9. L’unico mezzo di impugnazione esordisce, nelle pagine 6 e 7 del ricorso, con una argomentazione relativa al disposto dell’art. 38, comma 1, lett. f), del codice degli appalti del 2006 – concernente il potere della stazione appaltante di escludere dalla gara coloro che abbiano “commesso grave negligenza o malafede nell’esecuzione delle prestazioni affidate dalla stazione appaltante che bandisce la gara” – manifestamente priva di qualunque attinenza al presente giudizio, al pari dei riferimenti che si leggono all’inizio di pag. 7 del ricorso ad atti di procedimenti penali di cui non vi è traccia nella sentenza gravata. Successivamente, alla pag. 8 del ricorso, la difesa della sig.ra T. deduce che il Consiglio di Stato “sotto lo schermo di malintesi parametri giurisprudenziali elevati a fonte regolatrice del giudizio di revocazione” (p. 1.1) sarebbe incorso nel diniego di giustizia omettendo di valutare, e finanche di menzionare, la documentazione prodotta ed esistente nel fascicolo di primo grado, asseritamente idonea a dimostrare che l’opera in questione costituiva mera ristrutturazione della vecchia preesistenza edilizia.

10. La doglianza va giudicata inammissibile.
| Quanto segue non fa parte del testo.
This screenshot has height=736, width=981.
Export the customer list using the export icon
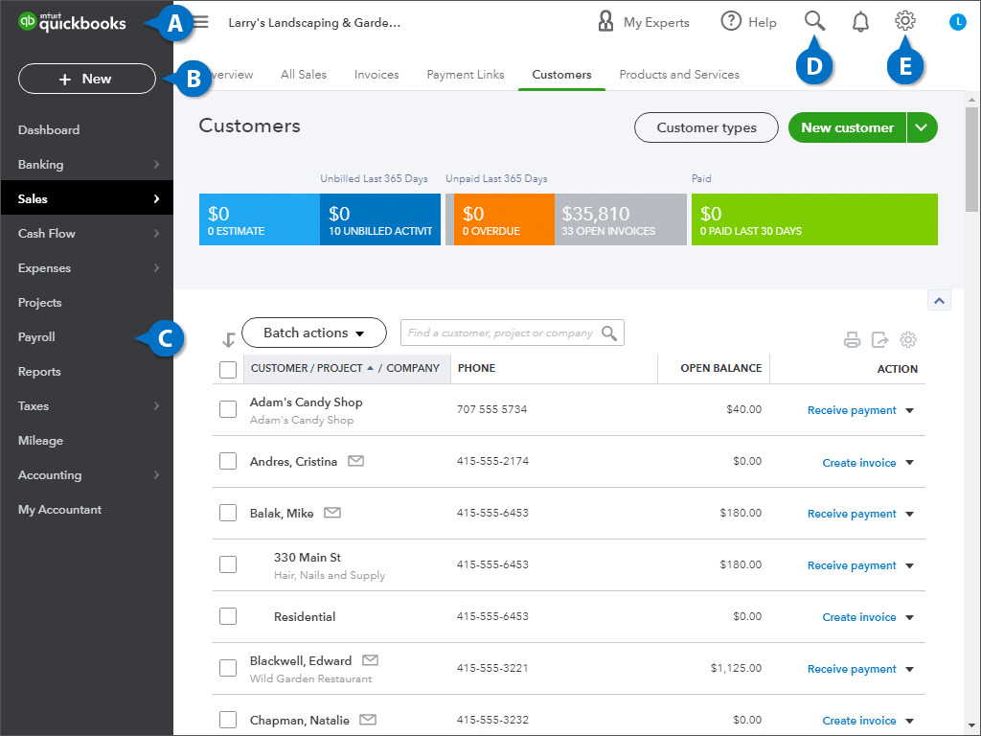pos(880,339)
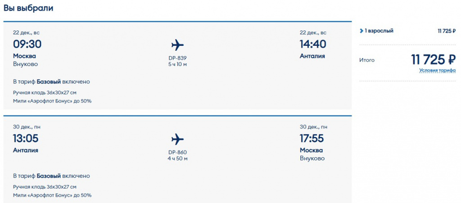This screenshot has width=461, height=203.
Task: Click the airplane icon for flight DP-860
Action: tap(178, 139)
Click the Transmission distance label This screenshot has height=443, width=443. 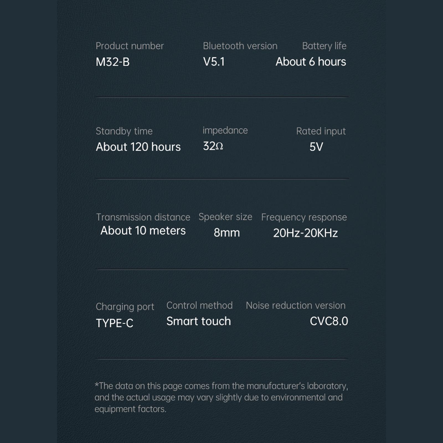click(x=143, y=217)
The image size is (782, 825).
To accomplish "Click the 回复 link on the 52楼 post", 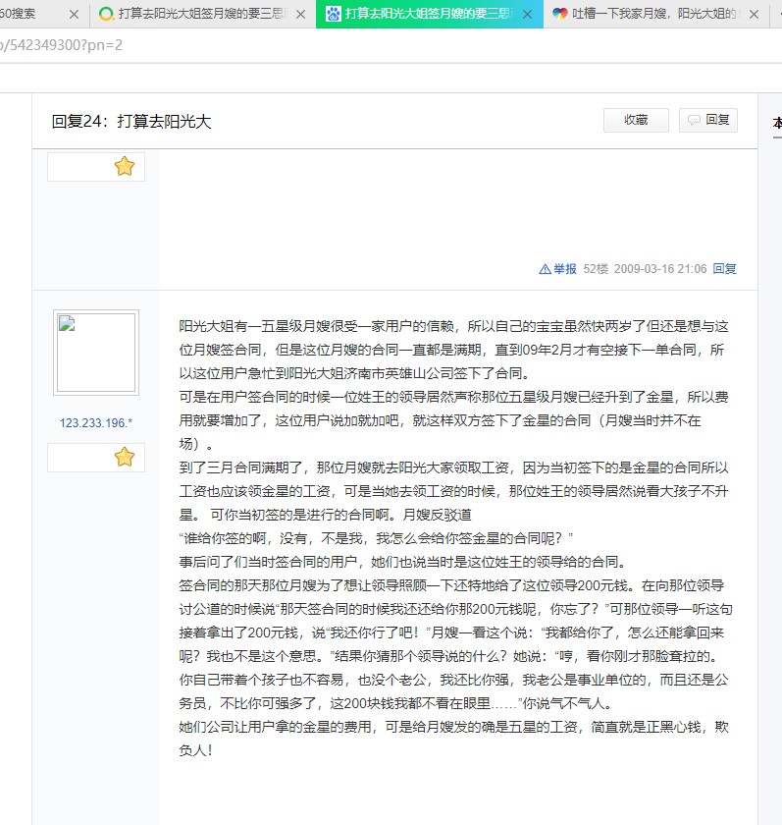I will coord(724,269).
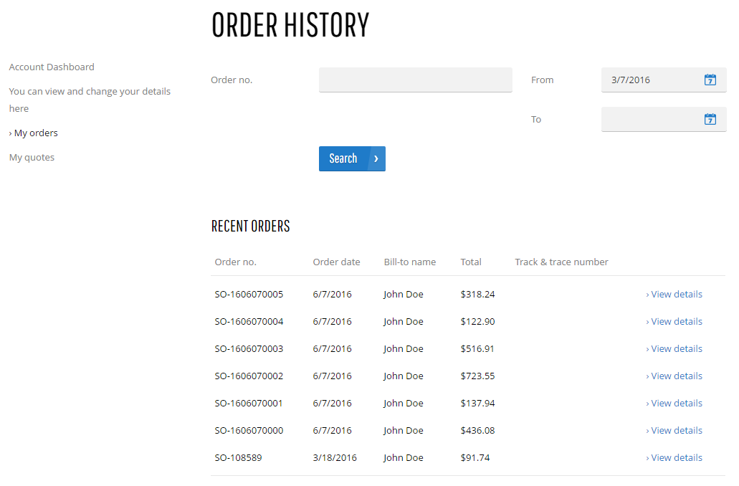View details for order SO-1606070000
739x486 pixels.
(x=674, y=430)
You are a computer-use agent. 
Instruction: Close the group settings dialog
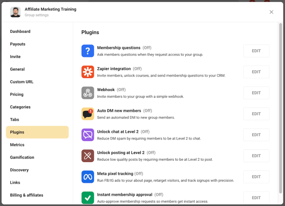click(x=271, y=12)
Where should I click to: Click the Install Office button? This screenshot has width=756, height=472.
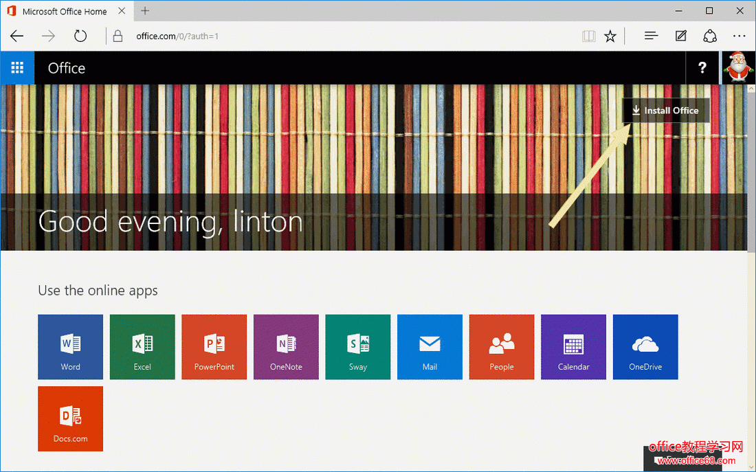[665, 110]
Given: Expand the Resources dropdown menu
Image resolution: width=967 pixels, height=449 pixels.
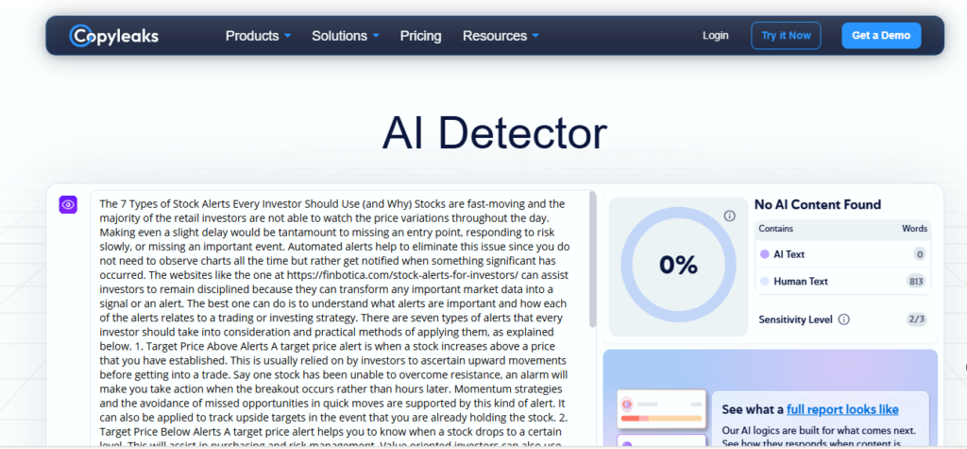Looking at the screenshot, I should pos(500,36).
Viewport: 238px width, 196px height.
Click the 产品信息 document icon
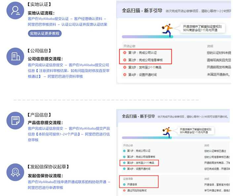point(16,120)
Queste Sezioni Unite hanno già più volte affermato che è inammissibile il ricorso per cassazione, proposto ai sensi dell’art. 362 c.p.c. e art. 111 Cost., con il quale si censura la valutazione delle condizioni di ammissibilità dell’istanza di revocazione da parte del Consiglio di Stato, giacchè con esso non viene posta una questione di sussistenza o meno del potere giurisdizionale di operare detta valutazione e, dunque, dedotta una violazione dei limiti esterni alla giurisdizione del giudice amministrativo, rispetto alla quale soltanto è consentito ricorrere in sede di legittimità in base alle anzidette norme (Cass. Sez. U, 8 aprile 2008, n. 9150; Cass., Sez. U, 17 settembre 2019, n. 23101; Cass., Sez. U, 11 novembre 2019, n. 29182; da ultimo, Cass. Sez. U. 14 aprile 2020 n. 7829). A tale indirizzo il Collegio intende dare continuità; nella specie, la sentenza del Consiglio di Stato qui gravata ha pienamente valutato le condizioni di ammissibilità del ricorso per revocazione proposto dalla sig.ra T. e perciò il ricorso per cassazione da costei presentato risulta inammissibile, giacchè esso non pone in discussione la sussistenza o meno del potere giurisdizionale di operare detta valutazione, e dunque una violazione dei limiti esterni alla giurisdizione del giudice amministrativo, limitandosi, piuttosto, a denunciare un cattivo esercizio del proprio potere giurisdizionale da parte del Consiglio di Stato nel verificare i presupposti della revocazione; vizio che, attenendo all’esplicazione interna del potere giurisdizionale conferito dalla legge al giudice amministrativo, non può essere dedotto con il ricorso ex art. 362 c.p.c..

11. Il ricorso va quindi dichiarato inammissibile.

12. Le spese seguono la soccombenza.

13. Deve altresì darsi atto della sussistenza dei presupposti per il versamento, da parte della ricorrente, del raddoppio del contributo unificato D.P.R. n. 115 del 2002, ex art. 13, comma 1-quater, se dovuto.

P.Q.M.

La Corte dichiara inammissibile il ricorso.

Condanna la ricorrente a rifondere al Comune controricorrente le spese del giudizio di cassazione, che liquida in Euro 4.000, oltre Euro 200 per esborsi e oltre accessori di legge.

Si dà atto della sussistenza dei presupposti processuali per il versamento, da parte della ricorrente, di un ulteriore importo a titolo di contributo unificato pari a quello previsto per il ricorso principale, a norma dello stesso art. 13, comma 1 bis, se dovuto.

Così deciso in Roma, nella Camera di consiglio delle Sezioni Unite delle Suprema Corte di Cassazione, il 21 luglio 2020.